The inventor will hereby speak for himself about his Solo Trumpet patent featured in our PatentWear design, and granted in 1924.
“I, Ross Hickernell… have invented certain new and useful improvements in Solo Trumpets of which the following is a specification. The trumpet has heretofore been used exclusively as an orchestral instrument, speaking only when the striident quality of tone is desired, and not as a solo instrument. Its tone is hard, inflexible, unsympathetic and even blatant. It lacks that mellowness, flexibility and broader tone which adapts the cornet to solo work. Yet the latter is not an ideal solo instrument, either from a musical standpoint, because of its lack of brilliancy, or from an artistic standpoint, because of its general appearance.

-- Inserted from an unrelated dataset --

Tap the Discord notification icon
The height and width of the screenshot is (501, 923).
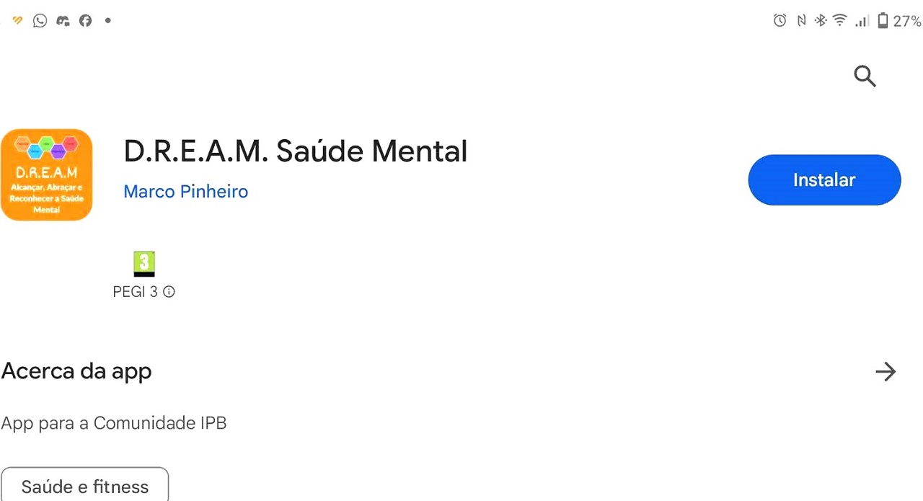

Originally the trumpet was an eight foot C principle, twice as long as the present cornet and trumpet in C, and produced sixteen harmonics in its practical register, with a compass extending one octave deeper than the cornet. There was thus a distinct difference. The trumpet had a refined noble quality of tone, extremely rich and flexible, while the cornet, when first produced, was quite the contrary and at variance with the trumpet quality. It had but eight harmonics and was quite harsh and unrefined in comparison with the trumpet. However, because of its shorter tube and consequent greater separation of harmonics, for certain popular styles of composition, it could be played upon with more assurance and freedom than upon the eight foot trumpet. As a consequence, the cornet grew rapidly in popularity and favor, the old eight foot trumpet became obsolete and the four foot principle was adopted for both the cornet and the trumpet. This transition in the case of the trumpet resulted in the creation of the modern four foot trumpet with a voice so harsh and unmusical as to be unfit for the class of work for which the cornet was invented, to wit, the solo, and it has therefore for many years been relegated to the orchestra.
The trumpet from time immemorial has been regarded as the classic wind instrument, full of grace and charm and in tone it is naturally the soprano of the brasses; yet as now constructed it stands apart and distinct from the other members of the brass family of instruments. The trombone and tuba are in agreement as to tonal quality, each having a clear, free full tone throughout its entire register. On the other hand, the modern trumpet does not even agree with itself in its several registers, the lower register being foggy, the middle register being inclined to break and choke, and the upper register alone being clear but also coarse; and producing no fundamentals.
The object of my invention is to produce a trumpet for solo work, having a quality of tone that is clear, full, resonant and brilliant throughout its register from its lowest to its highest tone, and without any of the harsh, shallow, inflexible, coarse and blatant qualities of tone which heretofore characterized the modern trumpet; and to produce all fundamental tones.
For the purpose of discovering the defects which are responsible for the production of these undesirable qualities, I have conducted a large number of experiments extending over a long period of time. I have discovered that the objections specified can be overcome and the desirable qualities can be produced by changing the construction of certain portions of the instrument while retaining the same arrangement of parts.”
Hickenell goes on to claim very specific details of his “new and useful improvements in Solo Trumpets” with further references to the patent drawing itself. Filed May 24, 1922, the patent was granted to Ross Hickernell on September 23, 1924.